As the response to the report states, while the government is committed to supporting reform of reporting of campaign funding for political parties, it does remain concerned about a number of the committee’s recommendations, particularly in relation to the proposed caps on donations and expenditure. This has required careful consideration by the government before finalising the government response. The government is supportive of the principles underlying a number of the recommendations but is wary of over-committing to initiatives if their implementation involves resources that have not yet been made available.

Therefore, the government response that I table today sets out the government’s position on each of the 21 recommendations. In summary, the government is agreeing to six of the recommendations, agreeing in principle to four, noting seven and not agreeing to five.

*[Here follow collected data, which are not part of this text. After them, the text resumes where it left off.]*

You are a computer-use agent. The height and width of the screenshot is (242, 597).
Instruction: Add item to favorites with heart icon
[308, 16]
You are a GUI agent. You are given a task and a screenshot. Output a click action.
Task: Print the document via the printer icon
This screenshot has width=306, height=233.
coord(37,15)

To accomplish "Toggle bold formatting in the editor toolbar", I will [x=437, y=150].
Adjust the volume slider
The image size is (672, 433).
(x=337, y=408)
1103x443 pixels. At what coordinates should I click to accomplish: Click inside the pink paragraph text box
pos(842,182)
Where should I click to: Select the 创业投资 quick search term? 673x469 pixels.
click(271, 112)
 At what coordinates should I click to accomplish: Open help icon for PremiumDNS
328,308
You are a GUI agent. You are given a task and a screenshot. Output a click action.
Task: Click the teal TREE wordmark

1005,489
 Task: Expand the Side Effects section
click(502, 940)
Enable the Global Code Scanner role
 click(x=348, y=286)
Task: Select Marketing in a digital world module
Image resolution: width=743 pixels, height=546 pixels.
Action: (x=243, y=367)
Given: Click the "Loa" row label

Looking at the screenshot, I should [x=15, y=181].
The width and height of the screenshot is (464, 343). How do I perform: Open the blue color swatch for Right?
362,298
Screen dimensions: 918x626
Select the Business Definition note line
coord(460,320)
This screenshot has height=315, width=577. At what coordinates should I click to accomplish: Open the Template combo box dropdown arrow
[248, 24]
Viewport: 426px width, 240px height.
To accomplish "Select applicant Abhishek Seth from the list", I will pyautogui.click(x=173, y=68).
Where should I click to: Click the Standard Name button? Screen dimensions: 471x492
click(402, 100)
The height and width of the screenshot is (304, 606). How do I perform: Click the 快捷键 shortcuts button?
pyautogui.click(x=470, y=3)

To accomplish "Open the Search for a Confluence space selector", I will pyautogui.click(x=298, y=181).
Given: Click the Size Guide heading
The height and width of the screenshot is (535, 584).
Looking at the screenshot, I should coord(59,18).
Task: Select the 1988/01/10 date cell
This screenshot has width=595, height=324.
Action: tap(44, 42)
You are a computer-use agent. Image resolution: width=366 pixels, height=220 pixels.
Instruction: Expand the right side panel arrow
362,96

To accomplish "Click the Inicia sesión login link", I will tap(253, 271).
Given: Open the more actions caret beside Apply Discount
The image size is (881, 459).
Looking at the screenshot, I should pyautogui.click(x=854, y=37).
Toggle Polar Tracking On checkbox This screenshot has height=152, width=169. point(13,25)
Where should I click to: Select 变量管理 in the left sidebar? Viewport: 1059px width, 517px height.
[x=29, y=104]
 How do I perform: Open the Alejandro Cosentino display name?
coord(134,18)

As the government response indicates, its submission to the inquiry considered six main issues. These were the terms of reference for the inquiry and the relevance of the commonwealth government’s electoral reform green paper, relevant issues raised in the ACT Electoral Commission’s 2008 report into the 2008 ACT Legislative Assembly election, recent legislative changes, the issue of disclosure thresholds, the issue of anonymous donations and related human rights and privacy issues.

Broadly, the government’s submission concluded that any reforms of the current electoral system must achieve an appropriate balance between the need for transparency in our system and the right of a person to engage in political activity, that it would not be appropriate to make changes to the system that result in additional public cost unless there is a demonstrated and pressing need and that it would be appropriate to await the outcomes of consideration of the recommendations of the Australian government’s electoral reform green paper before commencing changes to the ACT system.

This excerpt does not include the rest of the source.